Studio album by Ben Wendel, Harish Raghavan & Nate Wood
- Released: 2009
- Genre: Jazz; post-bop;
- Length: 52:26
- Label: Brooklyn Jazz Underground BJUR 011 CD

Ben Wendel chronology
| Simple Song (2009) | ACT (2009) | Frame (2012) |

= ACT (album) =

ACT is a studio album by the jazz trio ACT, consisting of saxophonist Ben Wendel, bassist Harish Raghavan, and drummer Nate Wood, released by Brooklyn Jazz Underground Records in 2009.

About making the album, Wendel explained, The three of us have known each other for quite some time – we've played in a lot of different groups together but always gravitated towards the trio format. Making this album has been something we've wanted to do for a while. We ended up with two free days last year and tracked the music down at Steve Wood's private studio (Steve is Nate's father and one of the best engineers on the West Coast).

*****

Required tasks:
1) According to the text on the album ACT, where was its music tracked?
2) Return, verbatim, the portion of the text on the album ACT from "ACT is a studio" up to and including "Records in 2009.".
The listing that comes next is not required for any of this work.

Source material:
*****

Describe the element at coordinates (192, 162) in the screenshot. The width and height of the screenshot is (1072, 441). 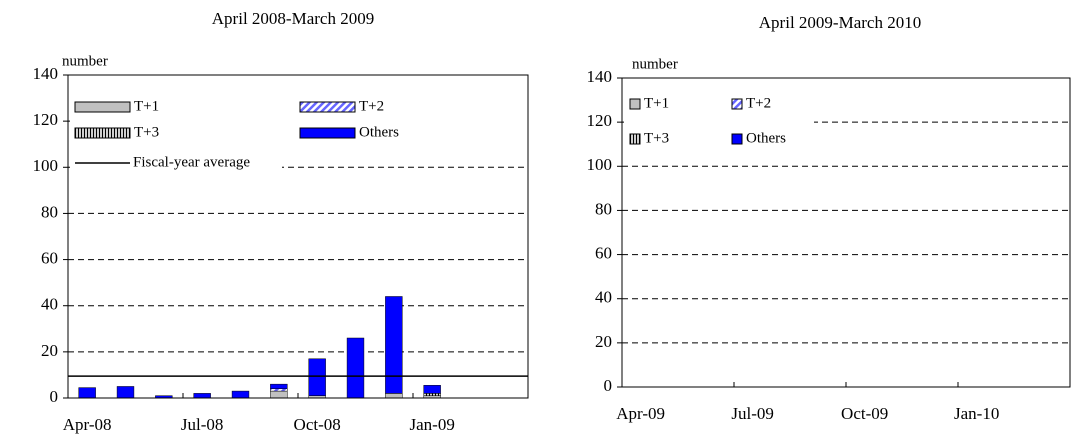
I see `legend-label: Fiscal-year average` at that location.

*****

Your written answers:
1) At Steve Wood's private studio.

2)
ACT is a studio album by the jazz trio ACT, consisting of saxophonist Ben Wendel, bassist Harish Raghavan, and drummer Nate Wood, released by Brooklyn Jazz Underground Records in 2009.